**AIM OF THE TASK**
Pull out every line of the data that contains the string "dropdown", treating uppercase and lowercase letters as different.

========

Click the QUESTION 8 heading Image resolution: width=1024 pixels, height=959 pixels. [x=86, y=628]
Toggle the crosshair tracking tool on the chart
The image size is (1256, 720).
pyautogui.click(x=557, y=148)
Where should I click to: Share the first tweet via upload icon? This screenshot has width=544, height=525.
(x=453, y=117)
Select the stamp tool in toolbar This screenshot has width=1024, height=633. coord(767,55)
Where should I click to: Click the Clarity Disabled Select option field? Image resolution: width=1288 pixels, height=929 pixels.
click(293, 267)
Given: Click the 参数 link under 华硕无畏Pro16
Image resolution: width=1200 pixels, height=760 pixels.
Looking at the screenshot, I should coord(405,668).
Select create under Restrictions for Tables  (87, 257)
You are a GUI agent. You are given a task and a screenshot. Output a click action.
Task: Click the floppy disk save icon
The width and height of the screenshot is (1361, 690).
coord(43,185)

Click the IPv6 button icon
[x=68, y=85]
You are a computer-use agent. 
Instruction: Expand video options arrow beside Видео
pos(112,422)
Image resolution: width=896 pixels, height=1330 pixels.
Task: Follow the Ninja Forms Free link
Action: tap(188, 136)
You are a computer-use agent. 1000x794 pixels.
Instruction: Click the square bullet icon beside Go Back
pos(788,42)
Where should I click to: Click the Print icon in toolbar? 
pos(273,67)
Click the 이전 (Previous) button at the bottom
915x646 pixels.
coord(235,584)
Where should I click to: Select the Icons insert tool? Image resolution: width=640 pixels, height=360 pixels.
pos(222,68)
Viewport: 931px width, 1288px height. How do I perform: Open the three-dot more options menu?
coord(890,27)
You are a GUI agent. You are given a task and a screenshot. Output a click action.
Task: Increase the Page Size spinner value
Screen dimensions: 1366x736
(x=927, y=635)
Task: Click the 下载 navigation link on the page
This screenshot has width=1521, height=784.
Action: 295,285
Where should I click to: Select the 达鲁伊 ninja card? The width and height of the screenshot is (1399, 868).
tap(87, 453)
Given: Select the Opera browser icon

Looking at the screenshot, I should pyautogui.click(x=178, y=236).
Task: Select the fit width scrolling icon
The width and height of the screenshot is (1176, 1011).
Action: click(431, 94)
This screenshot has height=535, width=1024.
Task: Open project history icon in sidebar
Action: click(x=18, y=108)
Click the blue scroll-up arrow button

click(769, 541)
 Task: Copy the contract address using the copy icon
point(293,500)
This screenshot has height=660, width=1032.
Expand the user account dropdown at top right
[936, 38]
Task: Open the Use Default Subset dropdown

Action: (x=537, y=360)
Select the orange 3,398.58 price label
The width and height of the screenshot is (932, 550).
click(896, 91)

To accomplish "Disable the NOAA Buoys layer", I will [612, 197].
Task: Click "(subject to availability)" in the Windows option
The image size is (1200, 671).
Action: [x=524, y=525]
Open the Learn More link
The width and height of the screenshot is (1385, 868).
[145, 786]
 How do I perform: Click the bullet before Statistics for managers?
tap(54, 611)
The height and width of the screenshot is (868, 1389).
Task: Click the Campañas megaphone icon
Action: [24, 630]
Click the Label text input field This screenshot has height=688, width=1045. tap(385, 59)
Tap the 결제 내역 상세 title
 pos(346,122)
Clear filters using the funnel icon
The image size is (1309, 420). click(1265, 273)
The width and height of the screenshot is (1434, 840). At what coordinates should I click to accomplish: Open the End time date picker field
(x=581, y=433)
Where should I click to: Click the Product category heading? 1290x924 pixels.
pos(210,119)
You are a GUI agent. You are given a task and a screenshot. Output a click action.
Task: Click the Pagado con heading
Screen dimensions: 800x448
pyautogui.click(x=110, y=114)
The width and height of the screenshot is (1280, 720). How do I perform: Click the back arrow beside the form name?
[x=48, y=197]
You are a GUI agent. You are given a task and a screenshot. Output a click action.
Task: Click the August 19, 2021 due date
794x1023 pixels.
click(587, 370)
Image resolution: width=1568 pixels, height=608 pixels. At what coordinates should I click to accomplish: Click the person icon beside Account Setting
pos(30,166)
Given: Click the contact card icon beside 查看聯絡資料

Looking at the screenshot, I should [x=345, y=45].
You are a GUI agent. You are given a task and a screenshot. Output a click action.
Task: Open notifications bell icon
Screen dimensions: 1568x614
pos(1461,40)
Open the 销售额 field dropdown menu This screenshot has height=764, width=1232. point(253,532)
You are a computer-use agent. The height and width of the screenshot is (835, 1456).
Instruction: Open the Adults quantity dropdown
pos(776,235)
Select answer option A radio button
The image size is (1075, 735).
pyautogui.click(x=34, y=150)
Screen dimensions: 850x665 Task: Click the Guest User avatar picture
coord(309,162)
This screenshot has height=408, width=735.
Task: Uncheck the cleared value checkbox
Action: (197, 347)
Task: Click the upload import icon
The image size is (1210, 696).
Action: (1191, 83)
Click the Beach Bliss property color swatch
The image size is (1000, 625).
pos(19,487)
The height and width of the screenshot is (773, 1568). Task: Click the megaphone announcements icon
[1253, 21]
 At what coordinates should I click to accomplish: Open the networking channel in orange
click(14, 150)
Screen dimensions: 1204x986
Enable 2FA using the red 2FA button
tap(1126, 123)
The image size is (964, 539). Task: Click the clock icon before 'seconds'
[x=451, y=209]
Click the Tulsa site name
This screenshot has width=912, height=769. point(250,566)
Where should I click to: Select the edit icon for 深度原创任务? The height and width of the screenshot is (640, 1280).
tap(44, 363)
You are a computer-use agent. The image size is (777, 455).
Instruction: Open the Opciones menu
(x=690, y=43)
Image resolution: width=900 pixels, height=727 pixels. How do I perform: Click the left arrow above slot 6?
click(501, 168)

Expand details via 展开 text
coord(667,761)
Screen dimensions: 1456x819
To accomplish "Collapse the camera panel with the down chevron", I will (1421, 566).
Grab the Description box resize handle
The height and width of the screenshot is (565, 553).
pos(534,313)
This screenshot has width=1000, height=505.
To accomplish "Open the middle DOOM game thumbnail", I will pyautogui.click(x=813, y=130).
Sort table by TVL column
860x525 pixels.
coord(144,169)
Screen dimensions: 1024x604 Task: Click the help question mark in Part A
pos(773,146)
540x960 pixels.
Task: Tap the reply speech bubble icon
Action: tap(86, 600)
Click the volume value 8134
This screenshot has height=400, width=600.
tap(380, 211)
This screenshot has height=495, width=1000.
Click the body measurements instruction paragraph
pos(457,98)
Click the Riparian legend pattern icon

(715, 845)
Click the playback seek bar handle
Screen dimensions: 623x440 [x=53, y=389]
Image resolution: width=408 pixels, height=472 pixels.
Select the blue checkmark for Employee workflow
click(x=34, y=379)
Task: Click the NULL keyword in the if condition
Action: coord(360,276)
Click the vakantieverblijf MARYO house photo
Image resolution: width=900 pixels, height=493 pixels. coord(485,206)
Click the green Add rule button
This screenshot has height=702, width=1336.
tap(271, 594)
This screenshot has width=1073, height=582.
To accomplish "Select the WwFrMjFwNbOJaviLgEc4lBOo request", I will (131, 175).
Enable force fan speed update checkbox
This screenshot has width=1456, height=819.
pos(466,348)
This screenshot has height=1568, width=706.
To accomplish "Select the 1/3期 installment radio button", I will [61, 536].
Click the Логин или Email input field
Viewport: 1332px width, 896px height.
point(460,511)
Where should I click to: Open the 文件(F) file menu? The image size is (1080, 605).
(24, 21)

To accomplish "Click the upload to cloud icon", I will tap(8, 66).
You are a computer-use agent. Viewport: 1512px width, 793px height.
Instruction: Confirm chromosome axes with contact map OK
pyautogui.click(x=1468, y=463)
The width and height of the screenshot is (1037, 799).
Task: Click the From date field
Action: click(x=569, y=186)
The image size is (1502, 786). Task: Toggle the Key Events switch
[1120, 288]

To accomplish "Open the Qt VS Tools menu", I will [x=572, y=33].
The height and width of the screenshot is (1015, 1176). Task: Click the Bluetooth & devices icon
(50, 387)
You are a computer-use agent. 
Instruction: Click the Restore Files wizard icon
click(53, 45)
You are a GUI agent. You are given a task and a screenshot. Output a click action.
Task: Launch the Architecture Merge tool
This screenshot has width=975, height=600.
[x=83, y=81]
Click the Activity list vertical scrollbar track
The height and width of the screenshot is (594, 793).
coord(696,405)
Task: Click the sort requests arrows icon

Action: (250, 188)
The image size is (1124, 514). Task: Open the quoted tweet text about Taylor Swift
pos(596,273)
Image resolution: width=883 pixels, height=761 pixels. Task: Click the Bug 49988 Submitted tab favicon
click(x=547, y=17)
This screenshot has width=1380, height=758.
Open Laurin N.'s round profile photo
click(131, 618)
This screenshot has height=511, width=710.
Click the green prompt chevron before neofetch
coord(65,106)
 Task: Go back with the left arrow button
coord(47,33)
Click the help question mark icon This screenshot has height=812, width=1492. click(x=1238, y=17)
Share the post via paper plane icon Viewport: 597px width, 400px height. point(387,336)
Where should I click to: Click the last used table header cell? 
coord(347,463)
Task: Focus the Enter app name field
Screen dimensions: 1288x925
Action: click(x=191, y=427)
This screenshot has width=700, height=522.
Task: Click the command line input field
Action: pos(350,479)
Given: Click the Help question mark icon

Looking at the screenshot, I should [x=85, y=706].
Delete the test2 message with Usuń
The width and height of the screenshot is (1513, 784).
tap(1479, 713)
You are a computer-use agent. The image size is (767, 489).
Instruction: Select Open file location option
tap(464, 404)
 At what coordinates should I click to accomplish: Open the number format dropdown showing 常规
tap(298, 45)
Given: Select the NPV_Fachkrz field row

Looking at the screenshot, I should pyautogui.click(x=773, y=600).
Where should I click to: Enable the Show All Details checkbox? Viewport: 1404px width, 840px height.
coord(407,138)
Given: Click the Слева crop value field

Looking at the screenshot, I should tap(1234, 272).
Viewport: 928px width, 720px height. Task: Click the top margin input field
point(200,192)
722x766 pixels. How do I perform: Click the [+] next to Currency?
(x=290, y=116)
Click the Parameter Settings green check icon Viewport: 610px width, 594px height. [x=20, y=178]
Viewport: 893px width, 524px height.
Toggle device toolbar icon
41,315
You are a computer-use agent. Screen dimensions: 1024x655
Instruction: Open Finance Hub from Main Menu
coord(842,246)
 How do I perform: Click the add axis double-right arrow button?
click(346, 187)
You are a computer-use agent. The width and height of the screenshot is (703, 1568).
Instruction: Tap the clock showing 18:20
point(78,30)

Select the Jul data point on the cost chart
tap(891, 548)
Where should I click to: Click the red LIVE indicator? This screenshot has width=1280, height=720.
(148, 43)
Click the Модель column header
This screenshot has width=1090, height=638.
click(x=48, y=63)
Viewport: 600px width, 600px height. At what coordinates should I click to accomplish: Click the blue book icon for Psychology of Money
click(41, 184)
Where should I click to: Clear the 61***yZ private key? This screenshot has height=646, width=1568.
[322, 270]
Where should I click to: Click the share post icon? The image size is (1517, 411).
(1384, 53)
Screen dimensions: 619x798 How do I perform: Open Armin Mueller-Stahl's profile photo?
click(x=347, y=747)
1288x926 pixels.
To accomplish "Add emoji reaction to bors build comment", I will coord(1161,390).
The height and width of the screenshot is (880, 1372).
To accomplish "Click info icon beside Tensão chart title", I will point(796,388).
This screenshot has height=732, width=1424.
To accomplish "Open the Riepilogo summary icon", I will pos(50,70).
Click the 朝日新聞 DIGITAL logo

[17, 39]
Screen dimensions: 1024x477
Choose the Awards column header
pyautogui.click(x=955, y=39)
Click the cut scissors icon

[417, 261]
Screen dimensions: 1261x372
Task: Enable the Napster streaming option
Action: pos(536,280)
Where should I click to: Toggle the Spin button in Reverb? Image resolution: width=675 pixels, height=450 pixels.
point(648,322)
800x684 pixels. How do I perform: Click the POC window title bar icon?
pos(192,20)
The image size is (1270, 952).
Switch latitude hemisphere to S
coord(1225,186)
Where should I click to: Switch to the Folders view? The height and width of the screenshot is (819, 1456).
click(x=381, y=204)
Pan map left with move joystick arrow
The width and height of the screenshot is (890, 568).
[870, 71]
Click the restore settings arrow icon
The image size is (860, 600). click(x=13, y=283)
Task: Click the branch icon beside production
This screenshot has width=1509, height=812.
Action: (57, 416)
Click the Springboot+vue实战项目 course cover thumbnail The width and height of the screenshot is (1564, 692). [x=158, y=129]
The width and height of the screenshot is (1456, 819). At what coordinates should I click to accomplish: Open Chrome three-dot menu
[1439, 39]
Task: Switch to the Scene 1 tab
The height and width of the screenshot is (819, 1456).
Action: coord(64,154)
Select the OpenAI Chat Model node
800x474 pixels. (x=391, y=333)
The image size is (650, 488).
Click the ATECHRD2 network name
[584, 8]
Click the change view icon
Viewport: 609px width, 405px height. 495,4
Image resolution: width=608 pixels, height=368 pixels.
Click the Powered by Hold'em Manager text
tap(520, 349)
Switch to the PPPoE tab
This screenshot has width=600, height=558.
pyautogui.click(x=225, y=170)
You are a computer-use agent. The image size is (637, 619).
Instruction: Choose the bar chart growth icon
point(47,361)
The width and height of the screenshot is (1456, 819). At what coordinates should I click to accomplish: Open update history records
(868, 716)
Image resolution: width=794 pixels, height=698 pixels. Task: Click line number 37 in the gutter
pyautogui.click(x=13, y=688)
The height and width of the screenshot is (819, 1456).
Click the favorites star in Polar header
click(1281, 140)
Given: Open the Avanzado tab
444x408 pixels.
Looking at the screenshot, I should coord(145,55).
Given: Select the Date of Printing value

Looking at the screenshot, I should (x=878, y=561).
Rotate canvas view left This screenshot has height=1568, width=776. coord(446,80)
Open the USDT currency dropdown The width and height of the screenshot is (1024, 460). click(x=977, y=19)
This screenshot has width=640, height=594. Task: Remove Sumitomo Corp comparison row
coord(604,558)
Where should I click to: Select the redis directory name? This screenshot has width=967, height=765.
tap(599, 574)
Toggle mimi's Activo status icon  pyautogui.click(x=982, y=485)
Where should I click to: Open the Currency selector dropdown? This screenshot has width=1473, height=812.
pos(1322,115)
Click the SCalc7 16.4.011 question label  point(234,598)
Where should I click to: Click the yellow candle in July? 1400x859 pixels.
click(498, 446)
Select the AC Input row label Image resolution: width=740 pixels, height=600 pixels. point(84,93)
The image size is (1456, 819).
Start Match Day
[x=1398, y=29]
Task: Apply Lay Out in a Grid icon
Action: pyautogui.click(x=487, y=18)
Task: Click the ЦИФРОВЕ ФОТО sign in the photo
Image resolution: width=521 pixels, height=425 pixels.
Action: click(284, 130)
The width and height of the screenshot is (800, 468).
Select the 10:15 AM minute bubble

========

**FULL ANSWER**
Expand the user account dropdown at top right
Task: Open the Use Default Subset dropdown
Open the 销售额 field dropdown menu This screenshot has height=764, width=1232. point(253,532)
Instruction: Open the Adults quantity dropdown
 At what coordinates should I click to accomplish: Open the number format dropdown showing 常规
Open the USDT currency dropdown The width and height of the screenshot is (1024, 460). click(x=977, y=19)
Where should I click to: Open the Currency selector dropdown? This screenshot has width=1473, height=812.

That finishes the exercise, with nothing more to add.